Before Christmas, I picked up a mess of apples from that same farmers market. I had stopped at one of the fruit stands to pick up Granny Smith apples for the pie my mother-in-law planned to make, and Pink Lady apples for me to bake for breakfast one day (Honestly, if I’d known I’d be using these apples in the way I ended up using them, I would have made a point to remember the name of the farm, but at the time, I was rushing to finish the holiday food shopping, and I didn’t take note of it, and, well, there it is).
The vendors at the fruit stand pointed me toward a crate of “ugly” Pink Ladies. “They’re absolutely delicious and great for baking,” one of them said. “But they didn’t get as pink as they need to for us to be able to sell them at full price.”
I overbought, as it turns out, because its the farmers market, and I always overbuy, and then we ended up not needing to make baked apples, so by the end of the visit, I was sitting on a fairly large bowl of less-than-Pink Ladies and some straggler Granny Smiths on my kitchen counter.
My sister-in-law volunteered to make her famous apple barbeque sauce, but even that would have only put a dent in the pile. “What if we make applesauce for The Pickle?” she asked.
And so, on one of those brilliant, temperate Northern California winter afternoons, she sat outside and peeled and chopped all the apples, then simmered a mess of them down into apple sauce. Later that night, following the trusted lead of Smitten Kitchen, I pureed the sauce in the food processor and carefully portioned it out into an unused ice cube tray for freezing.

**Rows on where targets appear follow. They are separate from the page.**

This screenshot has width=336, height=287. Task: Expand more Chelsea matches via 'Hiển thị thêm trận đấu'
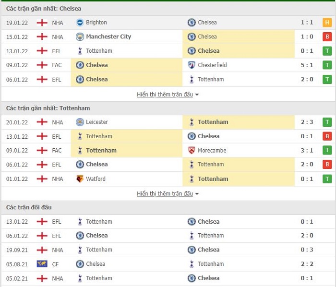pos(165,94)
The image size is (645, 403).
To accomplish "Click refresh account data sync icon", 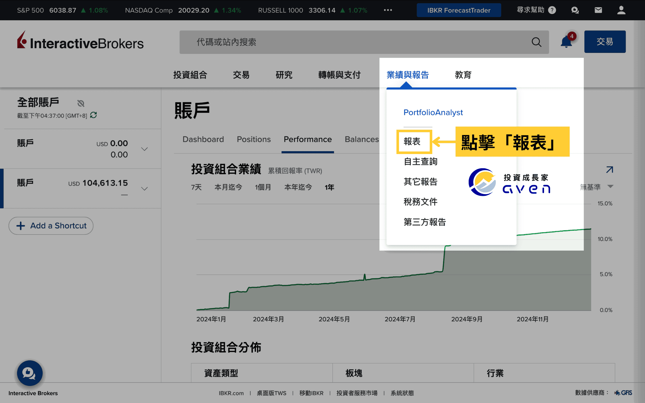I will click(93, 115).
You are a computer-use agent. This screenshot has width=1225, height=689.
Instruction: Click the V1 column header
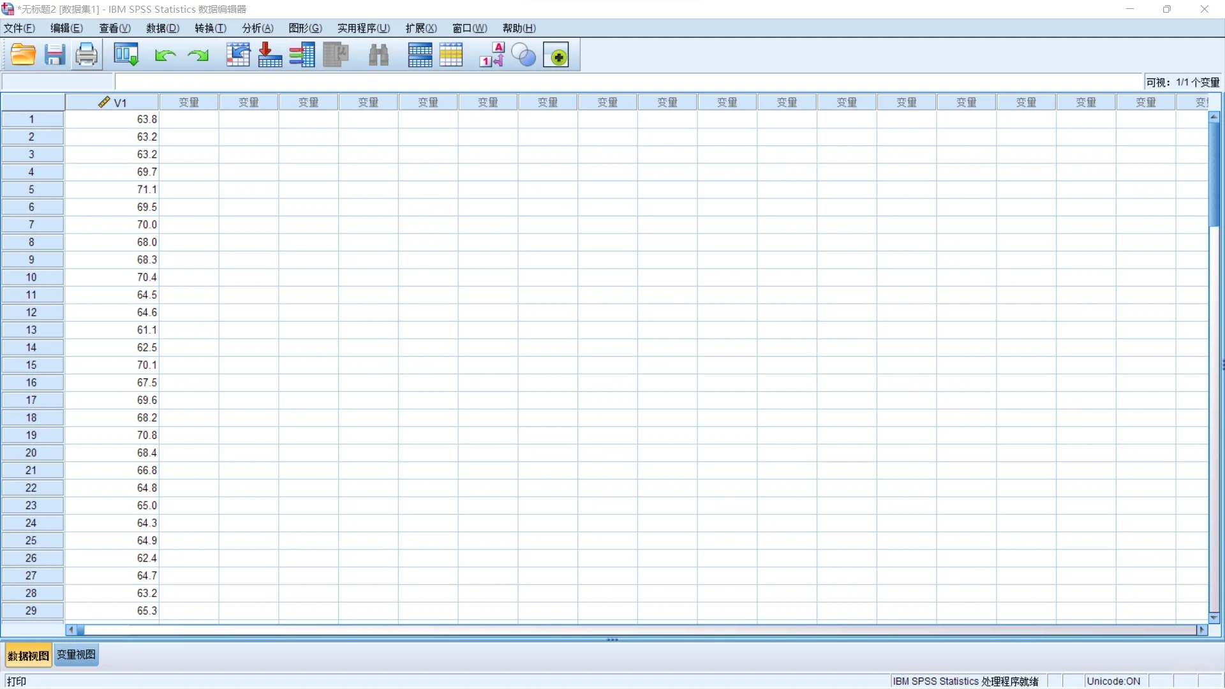(112, 102)
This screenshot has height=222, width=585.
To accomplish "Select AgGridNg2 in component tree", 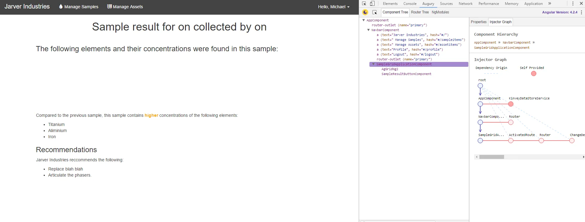I will click(x=390, y=69).

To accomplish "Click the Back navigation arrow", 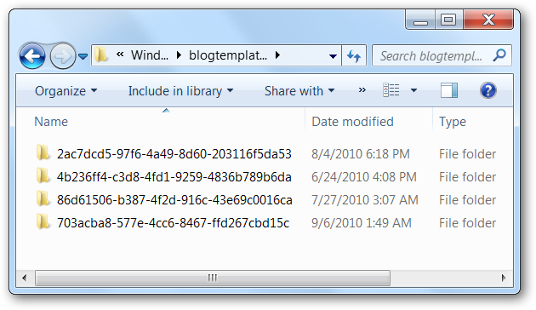I will point(32,55).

The result is a bag of lovely cubes of applesauce, gently spiced with cinnamon and cardamom and nutmeg and ginger, because I want The Pickle to get to know different flavors as he learns about food. I don’t know exactly when we’ll let him try them, but for now they’re tucked in the freezer, awaiting the day when he’s ready. I love that I’ll be able to tell him the first food we made for him was a team effort, made from apples grown nearby and purchased just down the street.